Around the time "Louie, Louie" was recorded, they decided to use Paul Revere's name as a gimmick and bill themselves as "Paul Revere & the Raiders". They began to dress in Revolutionary War-style outfits. Mark Lindsay carried the theme a bit further by growing his hair out and pulling it back into a ponytail, which became his signature look.
Lindsay and the group caught the attention of Dick Clark, who was developing Where the Action Is, an afternoon show for the teen market. Clark hired the group as regular performers, and the group soon became very successful. Lindsay's lanky stature and good looks, as well as his excellent singing voice, quickly gained him immense popularity; he became one of the premier American teen idols of the 1960s.
Lindsay soon started working not only as the singer of the group, but also as a composer and producer. The Raiders were the first rock group signed by Columbia Records and were produced by Terry Melcher, the son of actress and singer Doris Day. Lindsay and Melcher became friends and shared a house for a while. The house later became infamous as the site of the horrific murders of actress Sharon Tate and others, committed by members of Charles Manson's "family."
By 1968 Lindsay had completely taken over the writing and producing tasks for the group. Paul Revere & the Raiders had a revolving cast of band members, with only Revere and Lindsay remaining in the group since its inception. Where the Action Is had passed into television history. Dick Clark had created another show, Happening '68, which was to be hosted by Revere and Lindsay, and was to feature the group. The group itself was featured prominently in this show, whereas in Where the Action is, the entire group was part of an ensemble of other musical performers. Happening '68 premiered in January 1968. The show was so popular that the group also hosted a daily version over the summer of 1968, called It's Happening. Happening '68 survived into 1969, at which point the name of the show became Happening. The show was canceled in October 1969.
By this time, like many other groups, Mark Lindsay and his bandmates were trying to maintain their success, but also were exploring other opportunities. Lindsay began to record solo records and to produce records for his bandmate, Freddy Weller, who went on to have his own solo success in the country music genre.

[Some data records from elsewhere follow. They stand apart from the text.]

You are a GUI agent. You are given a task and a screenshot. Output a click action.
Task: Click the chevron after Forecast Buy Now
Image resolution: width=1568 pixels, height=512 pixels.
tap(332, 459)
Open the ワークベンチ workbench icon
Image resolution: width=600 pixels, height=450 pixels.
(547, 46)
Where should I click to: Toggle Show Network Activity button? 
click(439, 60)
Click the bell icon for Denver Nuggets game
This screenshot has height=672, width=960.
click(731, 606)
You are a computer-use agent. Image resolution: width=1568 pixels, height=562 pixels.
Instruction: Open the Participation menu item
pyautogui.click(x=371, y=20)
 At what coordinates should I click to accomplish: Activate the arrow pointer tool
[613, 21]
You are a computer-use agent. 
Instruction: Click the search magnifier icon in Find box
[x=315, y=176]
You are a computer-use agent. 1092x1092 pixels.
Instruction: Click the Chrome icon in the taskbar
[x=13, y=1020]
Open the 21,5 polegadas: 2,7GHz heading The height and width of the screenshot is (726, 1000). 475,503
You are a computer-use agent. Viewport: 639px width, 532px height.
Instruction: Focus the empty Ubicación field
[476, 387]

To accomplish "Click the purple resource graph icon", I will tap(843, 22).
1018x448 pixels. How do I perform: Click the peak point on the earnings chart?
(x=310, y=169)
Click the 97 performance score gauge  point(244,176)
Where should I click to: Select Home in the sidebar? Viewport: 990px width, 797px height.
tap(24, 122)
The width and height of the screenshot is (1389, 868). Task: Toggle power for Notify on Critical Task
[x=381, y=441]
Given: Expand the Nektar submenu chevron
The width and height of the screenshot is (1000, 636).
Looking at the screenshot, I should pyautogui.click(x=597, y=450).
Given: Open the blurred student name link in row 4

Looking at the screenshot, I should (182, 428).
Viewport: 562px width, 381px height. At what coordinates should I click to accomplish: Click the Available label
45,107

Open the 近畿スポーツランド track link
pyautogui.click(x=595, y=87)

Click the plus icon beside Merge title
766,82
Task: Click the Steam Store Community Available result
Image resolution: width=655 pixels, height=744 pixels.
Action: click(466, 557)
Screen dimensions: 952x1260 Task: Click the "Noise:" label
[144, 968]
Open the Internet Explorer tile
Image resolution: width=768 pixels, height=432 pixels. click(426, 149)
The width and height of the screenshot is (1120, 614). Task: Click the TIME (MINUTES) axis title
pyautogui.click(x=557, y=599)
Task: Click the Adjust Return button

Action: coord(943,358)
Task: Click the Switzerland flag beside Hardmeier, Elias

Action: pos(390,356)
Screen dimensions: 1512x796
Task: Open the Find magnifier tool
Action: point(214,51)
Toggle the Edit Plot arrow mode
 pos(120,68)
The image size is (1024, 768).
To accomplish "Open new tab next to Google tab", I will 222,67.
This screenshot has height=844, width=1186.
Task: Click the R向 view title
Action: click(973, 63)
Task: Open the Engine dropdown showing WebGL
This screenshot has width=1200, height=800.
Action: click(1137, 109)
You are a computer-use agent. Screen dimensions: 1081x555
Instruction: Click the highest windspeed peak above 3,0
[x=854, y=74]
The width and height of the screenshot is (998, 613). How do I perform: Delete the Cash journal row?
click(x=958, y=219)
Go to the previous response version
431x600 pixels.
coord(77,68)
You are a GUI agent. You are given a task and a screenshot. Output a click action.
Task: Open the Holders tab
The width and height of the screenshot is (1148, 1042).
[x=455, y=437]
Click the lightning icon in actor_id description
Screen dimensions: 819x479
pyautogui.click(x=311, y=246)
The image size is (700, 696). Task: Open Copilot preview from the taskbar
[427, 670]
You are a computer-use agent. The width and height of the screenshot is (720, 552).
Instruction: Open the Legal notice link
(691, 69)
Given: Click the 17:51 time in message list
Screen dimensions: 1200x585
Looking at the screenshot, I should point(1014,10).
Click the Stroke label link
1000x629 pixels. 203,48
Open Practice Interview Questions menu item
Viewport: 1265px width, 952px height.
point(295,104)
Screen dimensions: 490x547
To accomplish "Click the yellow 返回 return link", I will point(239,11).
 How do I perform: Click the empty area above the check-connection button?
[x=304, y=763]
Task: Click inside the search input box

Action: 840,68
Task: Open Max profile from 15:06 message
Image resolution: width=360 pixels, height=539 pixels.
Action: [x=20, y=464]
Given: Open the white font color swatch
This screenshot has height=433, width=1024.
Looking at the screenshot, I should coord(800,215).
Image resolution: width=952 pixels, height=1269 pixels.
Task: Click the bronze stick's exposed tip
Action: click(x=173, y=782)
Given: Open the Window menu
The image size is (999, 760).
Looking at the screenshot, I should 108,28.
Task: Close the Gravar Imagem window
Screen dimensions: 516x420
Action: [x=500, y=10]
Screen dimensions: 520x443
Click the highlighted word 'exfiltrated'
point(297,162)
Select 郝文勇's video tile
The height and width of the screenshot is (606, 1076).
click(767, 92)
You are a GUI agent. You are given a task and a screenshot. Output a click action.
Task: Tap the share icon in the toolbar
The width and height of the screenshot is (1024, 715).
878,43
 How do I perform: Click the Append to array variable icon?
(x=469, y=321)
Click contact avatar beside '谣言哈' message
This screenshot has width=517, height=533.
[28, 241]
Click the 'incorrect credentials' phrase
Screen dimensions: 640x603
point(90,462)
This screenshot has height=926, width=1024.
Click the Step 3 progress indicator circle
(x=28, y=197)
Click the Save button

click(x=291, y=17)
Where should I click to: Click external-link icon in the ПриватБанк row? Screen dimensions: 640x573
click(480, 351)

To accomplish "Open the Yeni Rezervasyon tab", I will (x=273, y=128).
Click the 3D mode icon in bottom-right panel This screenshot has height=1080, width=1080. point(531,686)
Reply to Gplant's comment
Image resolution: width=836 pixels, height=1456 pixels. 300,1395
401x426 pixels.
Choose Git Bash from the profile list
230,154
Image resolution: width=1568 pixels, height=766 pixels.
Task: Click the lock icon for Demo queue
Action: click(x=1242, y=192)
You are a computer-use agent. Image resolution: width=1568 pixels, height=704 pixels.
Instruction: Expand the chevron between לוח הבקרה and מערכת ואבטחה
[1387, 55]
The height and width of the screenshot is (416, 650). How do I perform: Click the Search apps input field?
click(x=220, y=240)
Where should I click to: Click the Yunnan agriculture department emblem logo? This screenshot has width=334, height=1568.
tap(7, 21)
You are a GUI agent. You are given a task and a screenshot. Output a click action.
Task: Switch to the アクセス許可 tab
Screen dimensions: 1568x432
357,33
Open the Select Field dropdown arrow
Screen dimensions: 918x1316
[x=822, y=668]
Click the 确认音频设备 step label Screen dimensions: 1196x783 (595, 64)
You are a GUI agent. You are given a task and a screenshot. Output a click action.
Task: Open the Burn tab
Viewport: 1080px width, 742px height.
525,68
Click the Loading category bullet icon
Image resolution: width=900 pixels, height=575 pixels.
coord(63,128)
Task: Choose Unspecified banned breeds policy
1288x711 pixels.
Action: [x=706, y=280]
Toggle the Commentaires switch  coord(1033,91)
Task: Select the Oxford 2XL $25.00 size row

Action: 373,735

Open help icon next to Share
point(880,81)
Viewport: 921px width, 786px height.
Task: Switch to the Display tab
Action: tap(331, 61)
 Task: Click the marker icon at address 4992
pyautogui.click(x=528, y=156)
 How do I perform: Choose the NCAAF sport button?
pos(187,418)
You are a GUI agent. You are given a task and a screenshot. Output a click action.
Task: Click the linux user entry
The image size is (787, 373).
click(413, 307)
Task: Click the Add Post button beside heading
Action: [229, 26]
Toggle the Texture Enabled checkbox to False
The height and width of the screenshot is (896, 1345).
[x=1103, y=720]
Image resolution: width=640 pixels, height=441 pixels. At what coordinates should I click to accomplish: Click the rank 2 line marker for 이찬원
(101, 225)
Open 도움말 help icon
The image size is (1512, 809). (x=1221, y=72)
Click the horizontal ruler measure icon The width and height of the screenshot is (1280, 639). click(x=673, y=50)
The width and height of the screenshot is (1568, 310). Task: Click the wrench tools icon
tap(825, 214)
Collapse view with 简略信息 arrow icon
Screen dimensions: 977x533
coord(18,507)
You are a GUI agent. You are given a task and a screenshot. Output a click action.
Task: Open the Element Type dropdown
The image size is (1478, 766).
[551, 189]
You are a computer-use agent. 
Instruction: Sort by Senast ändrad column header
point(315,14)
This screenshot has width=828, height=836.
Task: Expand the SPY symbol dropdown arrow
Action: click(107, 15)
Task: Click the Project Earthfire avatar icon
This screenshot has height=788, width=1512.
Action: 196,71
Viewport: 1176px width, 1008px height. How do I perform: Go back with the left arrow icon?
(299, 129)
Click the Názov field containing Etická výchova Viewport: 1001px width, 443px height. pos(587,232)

Lindsay had some success with such songs as "Arizona" (1969, Billboard #10), which sold over one million copies and was awarded a gold disc; and "Silver Bird" (Billboard #25) in 1970. Lindsay recorded "Indian Reservation", a song written by John Loudermilk and made into a Hot 100 top 20 hit by Don Fardon years earlier, to be a solo recording, but the decision was made to release the song under the name "Indian Reservation (The Lament of the Cherokee Reservation Indian)" and it went on to be the only number one song in the group's history. Lindsay continued to chart solo singles throughout 1970-71: "Miss America" (#44 - May 1970), "And the Grass Won't Pay No Mind" (#44 - November 1970), "Problem Child" (#80 - January 1971), "Been Too Long on the Road" (#98 - June 1971) and "Are You Old Enough" (#87 - October 1971). Lindsay kept his profile up by appearing on The Carpenters television variety show Make Your Own Kind of Music, as well as singing the themes to films Something Big (1971) and "Jody", the theme from Santee (1973 - credited to The Raiders).